Tuition-Free Education
From, My Biased Coin we have an argument for a Tuition Free Harvard. While, this is a really great idea, I don’t think it goes far enough. I actually think that the goal of providing a reputable education at zero cost to the student can be accomplished.
Let’s first specialize the college to the field of financial engineering. An institution focusing on this field could easily be self-funding. The professors would split their time between running/creating financial models and teaching classes, while the more gifted or graduate students would be expected to help fund the university. The immediacy of hands-on work, and it’s importance to not only the institution but also to ones own salary would be an excellent motivator. Many of the graduate students would be highly sought after on Wall Street simply because of their experience and practical knowledge. All of this would lend to an enormous amount of prestige.
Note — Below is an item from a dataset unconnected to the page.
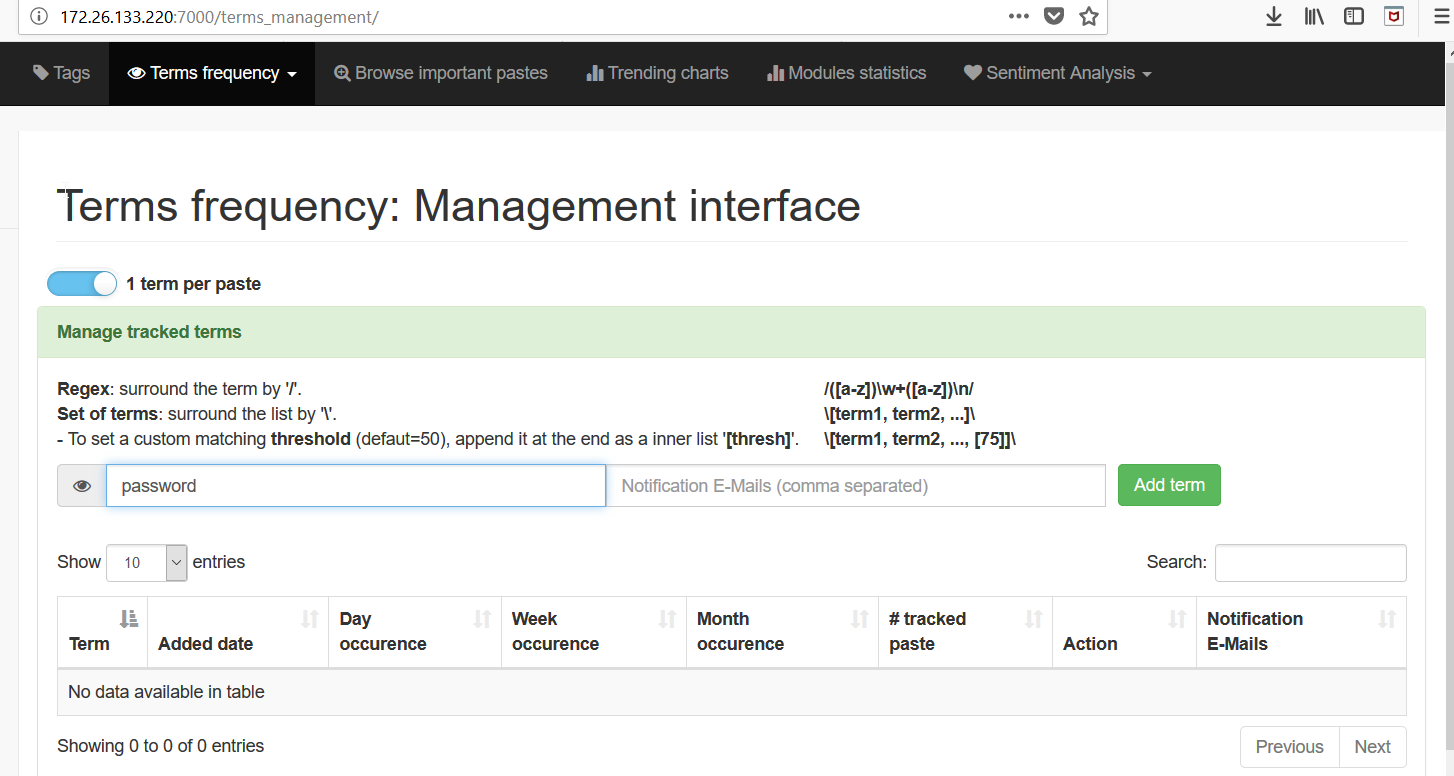Select the Trending charts menu item
The width and height of the screenshot is (1454, 776).
coord(656,72)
That prestige can then be leveraged to provide a highly competitive application process that would weed through the volumes of undergrad applicants looking for a free education (for a highly lucrative career). Unlike most universities, filtering out applications via grades and essays wouldn’t be enough. A formal, lengthy, and costly interview process would have to be followed, lest the real truth about elite colleges prematurely doom success.
After becoming self-sufficient the college could expand into other areas (mathematics, physics, bio, humanities, etc..) as budget allows. Even some of these areas could be formed as apprenticeships that fund their own departments. The Film majors would have to break-even financially, Art and Music majors required to exhibit their work and rake in profit through ticket sales, Mathematics can contract out to other departments, all fields can potentially benefit from directly encouraged entrepreneurialism.
Supposing that we can’t make a self-sufficient educational system, further funding can be acquired through a small 1–5% tax on the salaries of the recently graduated and employed, though such a policy obviously has major draw-backs, it might not be nearly as bad as student loans.